▸ **Supplied records**
>> Start
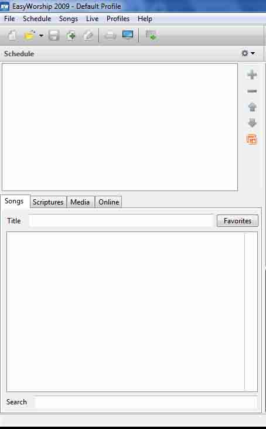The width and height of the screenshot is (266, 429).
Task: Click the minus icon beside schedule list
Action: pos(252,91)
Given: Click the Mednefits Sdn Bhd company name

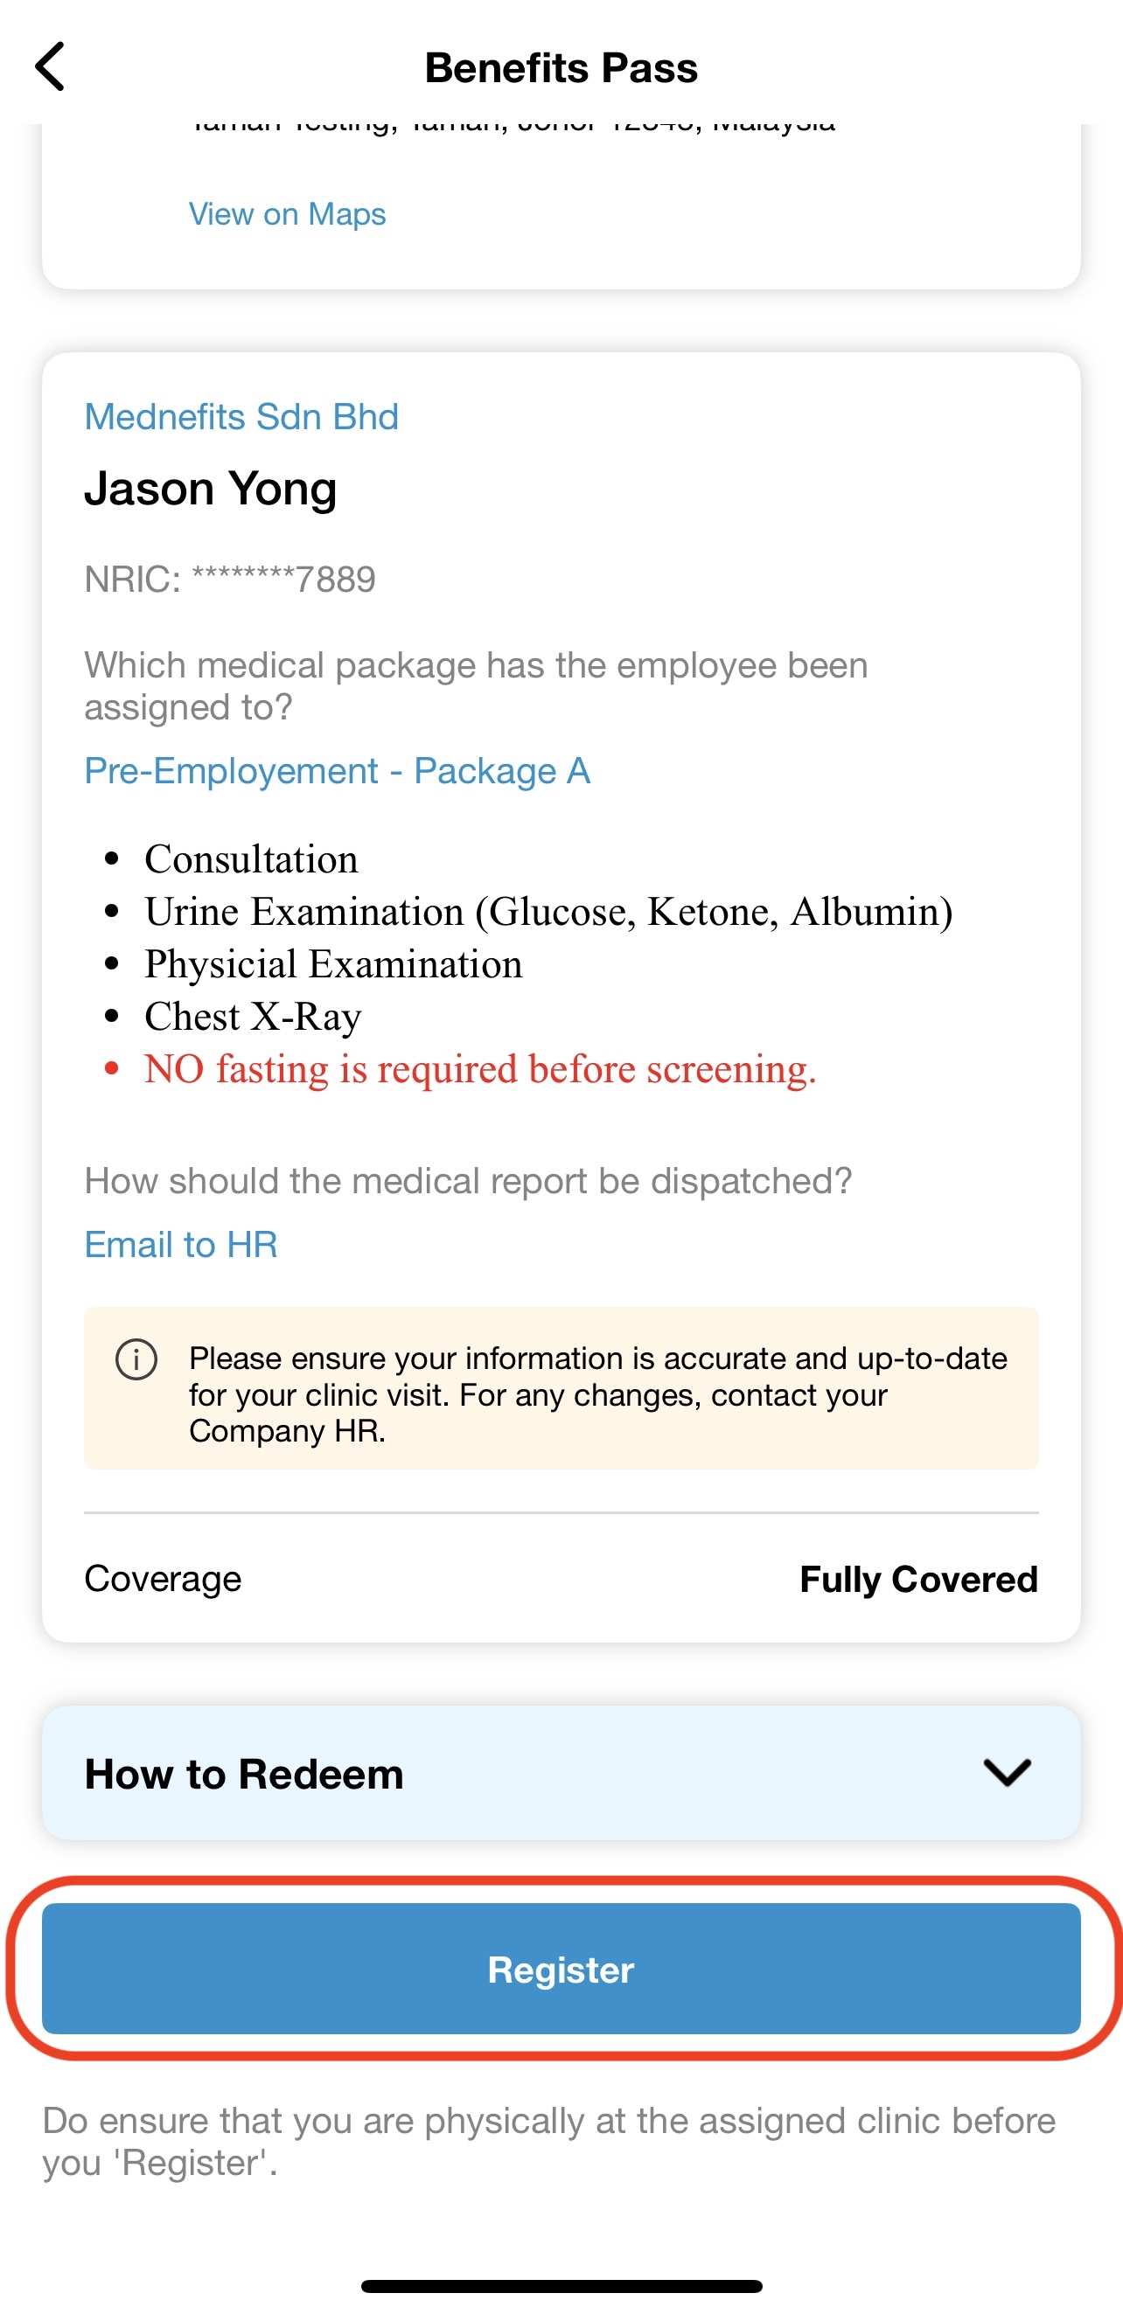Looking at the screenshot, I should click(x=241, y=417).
>> End
>> Start
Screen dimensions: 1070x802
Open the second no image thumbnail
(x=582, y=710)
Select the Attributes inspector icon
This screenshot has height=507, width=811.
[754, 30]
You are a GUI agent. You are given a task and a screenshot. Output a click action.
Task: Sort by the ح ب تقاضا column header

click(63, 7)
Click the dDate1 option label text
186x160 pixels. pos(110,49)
>> End
>> Start
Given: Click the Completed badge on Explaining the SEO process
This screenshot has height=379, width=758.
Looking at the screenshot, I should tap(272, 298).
>> End
▸ **Instructions to follow**
Reproduce the listing above without changes, starting with the line that contains "You are a GUI" and going on through the line that contains "186x160 pixels. pos(110,49)".

▸ **Exercise result**
You are a GUI agent. You are given a task and a screenshot. Output a click action.
Task: Sort by the ح ب تقاضا column header

click(63, 7)
Click the dDate1 option label text
186x160 pixels. pos(110,49)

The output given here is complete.